Ecco, se
vogliamo far partire le argomentazioni del caso attraverso il metodo
comparativo viene facile pensare alla relazione sussistente tra
L’infinita fabbrica del Duomo (2015)
e Spira Mirabilis (2016),
non tanto perché il primo è l’estensione di una porzione del
secondo quanto perché il lavoro incentrato sulla Cattedrale lombarda
ci “serve” per esaltare le qualità del documentario successivo
dove infatti viene completamente abbandonato qualsiasi espediente didascalico (alla lettera: nella Fabbrica
comparivano ogni tanto delle didascalie esplicative non in linea con
il progetto), ne consegue immediatamente che lo spettatore è
obbligato a porsi domande di natura ontologica verso il film, verso
il cinema e verso se stessi, ammesso che si voglia rintracciare una
distinzione fra le tre istanze. Che cosa è dunque Spira
Mirabilis? Si può tergiversare
rispondendo che è, senza dubbio alcuno, l’apice della ricerca
artistica condotta dal duo D’Anolfi-Parenti, ma, come dire, è
troppo poco: qui ribolle una sostanza viva, sconosciuta, un qualcosa
che solo in poche delle innumerevoli visioni sostenute negli anni si
è potuto riscontrare, casi isolati ma accomunati da uno studio sulla
verità delle immagini, su quello che c’è dietro e su cosa ci si
può costruire intorno, per la coppia registica una storia quintuplice,
anche se probabilmente la fertilità narrativa è talmente ampia da
moltiplicare esponenzialmente i racconti proposti in un intreccio
avvolgente che si rifà alle basi della settima arte, nella
semplicità l’accostamento di immagini e suoni apre universi che
sono tesori e che con ammirata disinvoltura coniugano la cosmogonia
con il microscopico lavorio del quotidiano.
Forse
sarò un po’ limitato ma mi sembra che Chris Marker continui a
rimanere una luminosissima stella polare per i suoi colleghi di oggi,
e se vogliamo rimanere in tema di suggestioni Spira
Mirabilis ha
una non dissimile attitudine ad appaiare il viaggio planetario alle
connessioni intrafilmiche di The Human Surge
(2016) oltre che, sebbene solo in brevi porzioni, la capacità di
affabulare per mezzo di quel mix che oscilla tra cinema epistolare e
materiale d’archivio proprio di autori come Vincent
Dieutre, Yaël
André, Eric Pauwels e chissà quanti altri.
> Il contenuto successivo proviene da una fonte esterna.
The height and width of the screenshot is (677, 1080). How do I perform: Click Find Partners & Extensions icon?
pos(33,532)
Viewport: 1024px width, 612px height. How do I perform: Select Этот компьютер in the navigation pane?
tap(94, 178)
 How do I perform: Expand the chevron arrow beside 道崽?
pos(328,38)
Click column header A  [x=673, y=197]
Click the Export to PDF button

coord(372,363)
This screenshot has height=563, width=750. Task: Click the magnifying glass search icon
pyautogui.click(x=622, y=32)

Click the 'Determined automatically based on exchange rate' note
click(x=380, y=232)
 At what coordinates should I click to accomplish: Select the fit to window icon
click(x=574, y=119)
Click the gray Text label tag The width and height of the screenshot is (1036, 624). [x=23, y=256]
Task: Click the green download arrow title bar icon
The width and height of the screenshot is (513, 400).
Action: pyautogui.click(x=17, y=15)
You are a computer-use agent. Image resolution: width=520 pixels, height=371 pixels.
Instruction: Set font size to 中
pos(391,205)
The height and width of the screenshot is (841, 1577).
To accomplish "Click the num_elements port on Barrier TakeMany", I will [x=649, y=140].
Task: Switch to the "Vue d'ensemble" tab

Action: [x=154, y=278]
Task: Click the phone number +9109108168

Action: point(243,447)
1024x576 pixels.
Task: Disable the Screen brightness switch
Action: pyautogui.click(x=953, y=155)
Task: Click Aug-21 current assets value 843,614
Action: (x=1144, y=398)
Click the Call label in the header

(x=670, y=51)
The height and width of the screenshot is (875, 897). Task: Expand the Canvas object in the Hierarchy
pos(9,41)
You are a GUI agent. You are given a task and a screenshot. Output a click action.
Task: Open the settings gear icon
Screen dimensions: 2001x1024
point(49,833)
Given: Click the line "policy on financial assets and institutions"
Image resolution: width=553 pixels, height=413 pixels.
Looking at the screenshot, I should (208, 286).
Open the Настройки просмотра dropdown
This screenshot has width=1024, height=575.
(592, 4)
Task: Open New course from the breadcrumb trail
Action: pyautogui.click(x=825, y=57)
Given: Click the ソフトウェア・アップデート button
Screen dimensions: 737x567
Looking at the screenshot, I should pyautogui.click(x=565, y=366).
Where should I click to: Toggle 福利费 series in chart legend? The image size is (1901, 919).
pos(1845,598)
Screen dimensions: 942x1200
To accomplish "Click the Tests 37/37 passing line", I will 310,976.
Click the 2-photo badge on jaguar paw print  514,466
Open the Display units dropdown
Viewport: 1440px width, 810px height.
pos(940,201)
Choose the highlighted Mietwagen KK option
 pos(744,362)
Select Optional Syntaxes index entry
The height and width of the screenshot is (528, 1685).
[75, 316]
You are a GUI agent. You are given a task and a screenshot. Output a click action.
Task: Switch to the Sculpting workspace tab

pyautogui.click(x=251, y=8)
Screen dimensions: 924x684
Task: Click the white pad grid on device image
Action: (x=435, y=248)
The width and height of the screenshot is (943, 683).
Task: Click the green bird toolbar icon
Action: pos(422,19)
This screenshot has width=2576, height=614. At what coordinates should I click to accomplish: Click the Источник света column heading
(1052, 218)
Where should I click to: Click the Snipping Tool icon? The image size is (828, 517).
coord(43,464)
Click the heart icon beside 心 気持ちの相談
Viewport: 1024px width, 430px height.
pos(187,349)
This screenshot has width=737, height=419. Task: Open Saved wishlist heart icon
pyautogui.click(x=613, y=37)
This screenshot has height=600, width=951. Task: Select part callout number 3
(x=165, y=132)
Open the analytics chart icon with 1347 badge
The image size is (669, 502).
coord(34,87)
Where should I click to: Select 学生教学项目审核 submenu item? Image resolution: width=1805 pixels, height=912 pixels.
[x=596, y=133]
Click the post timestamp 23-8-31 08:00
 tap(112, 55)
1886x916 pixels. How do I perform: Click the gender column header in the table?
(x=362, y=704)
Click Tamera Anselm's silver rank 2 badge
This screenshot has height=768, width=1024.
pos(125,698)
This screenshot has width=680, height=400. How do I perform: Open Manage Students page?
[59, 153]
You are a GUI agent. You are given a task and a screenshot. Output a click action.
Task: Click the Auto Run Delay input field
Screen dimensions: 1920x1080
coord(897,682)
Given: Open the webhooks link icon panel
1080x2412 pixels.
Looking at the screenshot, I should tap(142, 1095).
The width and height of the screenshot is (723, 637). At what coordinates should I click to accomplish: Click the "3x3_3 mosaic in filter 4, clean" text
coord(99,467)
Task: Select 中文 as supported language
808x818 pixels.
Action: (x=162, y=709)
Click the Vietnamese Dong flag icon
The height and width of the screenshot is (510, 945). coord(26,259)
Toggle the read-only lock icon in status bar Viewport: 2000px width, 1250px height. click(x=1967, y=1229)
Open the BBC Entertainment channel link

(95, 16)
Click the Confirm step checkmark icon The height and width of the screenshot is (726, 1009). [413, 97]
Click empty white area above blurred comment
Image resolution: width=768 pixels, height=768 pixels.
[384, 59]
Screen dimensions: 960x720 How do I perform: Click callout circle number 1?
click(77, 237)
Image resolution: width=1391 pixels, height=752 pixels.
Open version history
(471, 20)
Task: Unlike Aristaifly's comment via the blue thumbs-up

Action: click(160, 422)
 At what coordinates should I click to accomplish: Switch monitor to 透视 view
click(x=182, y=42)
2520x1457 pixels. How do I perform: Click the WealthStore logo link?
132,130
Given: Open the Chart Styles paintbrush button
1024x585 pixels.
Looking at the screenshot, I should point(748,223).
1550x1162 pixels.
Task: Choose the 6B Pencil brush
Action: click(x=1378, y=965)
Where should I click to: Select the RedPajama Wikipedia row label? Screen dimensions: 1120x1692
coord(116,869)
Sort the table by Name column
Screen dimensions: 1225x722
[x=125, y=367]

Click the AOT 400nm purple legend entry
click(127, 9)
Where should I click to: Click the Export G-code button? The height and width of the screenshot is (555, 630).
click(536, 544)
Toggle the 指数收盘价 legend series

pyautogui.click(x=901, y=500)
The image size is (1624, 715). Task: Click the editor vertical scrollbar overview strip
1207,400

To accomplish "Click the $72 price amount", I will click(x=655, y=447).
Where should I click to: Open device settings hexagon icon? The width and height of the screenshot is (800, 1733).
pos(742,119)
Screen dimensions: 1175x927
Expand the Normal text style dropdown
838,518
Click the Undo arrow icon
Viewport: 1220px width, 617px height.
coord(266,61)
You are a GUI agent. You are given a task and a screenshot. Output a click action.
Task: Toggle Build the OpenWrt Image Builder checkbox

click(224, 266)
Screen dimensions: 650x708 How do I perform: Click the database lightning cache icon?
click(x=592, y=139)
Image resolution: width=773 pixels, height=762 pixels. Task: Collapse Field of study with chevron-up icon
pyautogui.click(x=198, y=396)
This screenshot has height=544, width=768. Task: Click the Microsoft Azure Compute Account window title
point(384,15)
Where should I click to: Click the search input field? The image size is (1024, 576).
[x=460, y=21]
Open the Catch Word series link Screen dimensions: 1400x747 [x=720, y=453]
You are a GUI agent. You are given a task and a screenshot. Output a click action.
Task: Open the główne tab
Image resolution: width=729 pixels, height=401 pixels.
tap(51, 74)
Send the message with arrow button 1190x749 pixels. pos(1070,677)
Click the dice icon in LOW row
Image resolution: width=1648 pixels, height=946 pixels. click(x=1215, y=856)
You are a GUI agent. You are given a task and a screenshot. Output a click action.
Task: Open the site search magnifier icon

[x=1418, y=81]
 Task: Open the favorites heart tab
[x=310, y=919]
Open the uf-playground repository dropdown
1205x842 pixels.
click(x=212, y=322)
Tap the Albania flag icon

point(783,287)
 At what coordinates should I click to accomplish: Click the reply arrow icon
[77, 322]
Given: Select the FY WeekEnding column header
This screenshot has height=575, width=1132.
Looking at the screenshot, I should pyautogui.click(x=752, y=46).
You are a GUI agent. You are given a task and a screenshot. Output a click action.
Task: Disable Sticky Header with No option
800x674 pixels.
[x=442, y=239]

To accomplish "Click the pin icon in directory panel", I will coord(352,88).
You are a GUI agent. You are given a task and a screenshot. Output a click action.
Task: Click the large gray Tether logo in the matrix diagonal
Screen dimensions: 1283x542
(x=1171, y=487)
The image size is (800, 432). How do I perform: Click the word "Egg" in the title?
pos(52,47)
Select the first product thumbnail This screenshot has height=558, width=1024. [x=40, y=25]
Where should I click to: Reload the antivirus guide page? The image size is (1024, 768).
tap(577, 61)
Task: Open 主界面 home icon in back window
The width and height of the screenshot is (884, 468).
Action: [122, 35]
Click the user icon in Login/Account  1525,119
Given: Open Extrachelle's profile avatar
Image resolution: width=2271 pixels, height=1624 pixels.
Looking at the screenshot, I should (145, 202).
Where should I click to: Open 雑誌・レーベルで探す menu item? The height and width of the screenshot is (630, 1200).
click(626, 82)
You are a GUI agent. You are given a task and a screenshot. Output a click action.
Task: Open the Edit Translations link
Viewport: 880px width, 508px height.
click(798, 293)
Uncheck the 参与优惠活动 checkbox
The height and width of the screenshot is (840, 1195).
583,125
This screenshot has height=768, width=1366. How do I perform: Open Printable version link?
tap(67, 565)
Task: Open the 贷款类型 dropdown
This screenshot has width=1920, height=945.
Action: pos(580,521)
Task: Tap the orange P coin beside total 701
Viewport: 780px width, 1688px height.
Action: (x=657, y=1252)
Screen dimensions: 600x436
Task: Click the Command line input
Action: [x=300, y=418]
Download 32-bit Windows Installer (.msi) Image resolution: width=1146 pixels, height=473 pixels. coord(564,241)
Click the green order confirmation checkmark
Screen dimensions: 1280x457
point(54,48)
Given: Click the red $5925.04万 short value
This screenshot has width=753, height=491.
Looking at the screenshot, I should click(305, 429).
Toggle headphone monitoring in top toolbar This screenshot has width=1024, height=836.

Quindi sembra palese che
l’area di riferimento dal quale la regia ha attinto sia in linea
con i dettami di un assorbimento e correlata rielaborazione della
realtà, ci vuole un po’ di tempo per consapevolizzarsi del flusso
messo a disposizione, ma chi scrive assicura che una volta settati
sulle frequenze del film è difficile voltare lo sguardo: è una roba
profonda, non descrivibile a parole come per tutte le proiezioni
esperienziali, che si occupa di introdurci in una serie di cicli,
esatto: è la ciclicità che forgia l’opera, la sua osservazione da
punti di vista differenti e al contempo convergenti per merito di un
equilibrio prezioso, quell’integrazione delle sterminate diversità
in un movimento riunito e omogeneo che, quasi ogni volta, tocca fino
alla commozione.
Non
so se nell’insieme del “ciclo” si possa davvero inserire
qualsiasi elemento presente in Spira
Mirabilis, dall’abbraccio
interpretativo pare che alcune entità sfuggano, non importa: nel
complesso processo ci viene recapitata un’idea di ripetitività
cava e feconda, generatrice di riflessioni filosofiche e forse
perfino politiche che sfiorano con punte di delicatezza il nostro
vivere, e lo fanno pur non parlando direttamente né a noi e né di
noi, prendiamo la Turritopsis nutricula (per puro caso ne avevo
parlato qua, e, senza voler essere presuntuoso, mi sembra che in quel
pezzo vi sia qualche briciola delle intenzioni di D’A&P) e
raffrontiamola alle parole dell’indiano nel finale, all’infinito
posto al fianco della finitezza umana, alla concezione di una
possibile e perpetua rigenerazione che oltrepassa i fermi valori di
vita/morte e di memoria (collettiva)/ricordo (singolo). La famosa
citazione della legge di Lavoisier
continua ad essere uno smisurato recipiente di significati.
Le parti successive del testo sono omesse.